The meditations, the thoughts and aspirations of a contemplative nature like his, in his hours of work or leisure, in some degree consoled the budding philosopher during this period of uncongenial labor, and when he did have an opportunity of communicating his ideas to his friends, of discussing them, of defending them against objection, the hardships of his workaday life were for the time forgotten. In his ardor for science all the uncongenial experiences of his life as a bank clerk vanished. Like many another rising genius in art, literature, or science, his zeal for knowledge and investigation in those days of grinding poverty fed the fires of his genius, and this was the light which throughout his long poverty-stricken life shed a golden lustre on his toilsome existence. He did not then know that the great Linné, the father of the science he was to illuminate and so greatly to expand, also began life in extreme poverty, and eked out his scanty livelihood by mending over again for his own use the cast-off shoes of his fellow-students. (Cuvier.)
Bourguin[10] tells us that Lamarck’s medical course lasted four years, and this period of severe study—for he must have made it such—evidently laid the best possible foundation that Paris could then afford for his after studies. He seems, however, to have wavered in his intentions of making medicine his life work, for he possessed a decided taste for music. His eldest brother, the Chevalier de Bazentin, strongly opposed, and induced him to abandon this project, though not without difficulty.
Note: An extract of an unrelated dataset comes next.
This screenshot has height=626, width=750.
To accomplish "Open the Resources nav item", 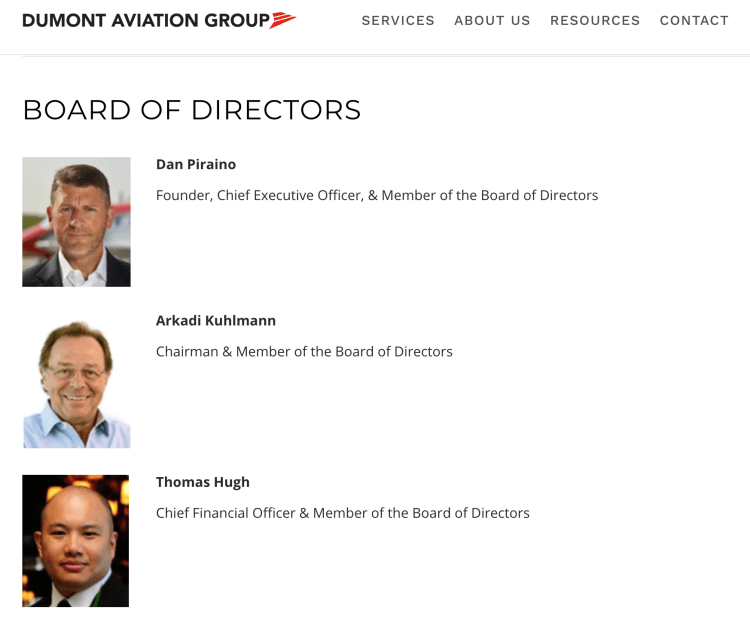I will click(x=595, y=21).
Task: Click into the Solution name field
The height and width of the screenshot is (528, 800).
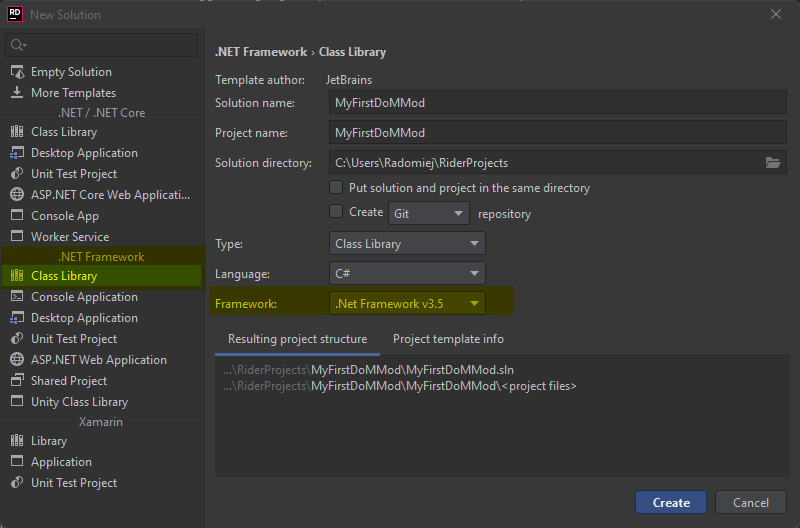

At about this time the two brothers lived in a quiet village[11] near Paris, and there for a year they studied together science and history. And now happened an event which proved to be the turning point, or rather gave a new and lasting impetus to Lamarck’s career and decided his vocation in life. In one of their walks they met the philosopher and sentimentalist, Jean Jacques Rousseau. We know little about Lamarck’s acquaintance with this genius, for all the details of his life, both in his early and later years, are pitifully scanty. Lamarck, however, had attended at the Jardin du Roi a botanical course, and now, having by good fortune met Rousseau, he probably improved the acquaintance, and, found by Rousseau to be a congenial spirit, he was soon invited to accompany him in his herborizations.
Still more recently Professor Giard[12] has unearthed from the works of Rousseau the following statement by him regarding species: “Est-ce qu’à proprement parler il n’existerait point d’espèces dans la nature, mais seulement des individus?”[13] In his Discours sur l’Inégalité parmi les Hommes is the following passage, which shows, as Giard says, that Rousseau perfectly understood the influence of the milieu and of wants on the organism; and this brilliant writer seems to have been the first to suggest natural selection, though only in the case of man, when he says that the weaker in Sparta were eliminated in order that the superior and stronger of the race might survive and be maintained.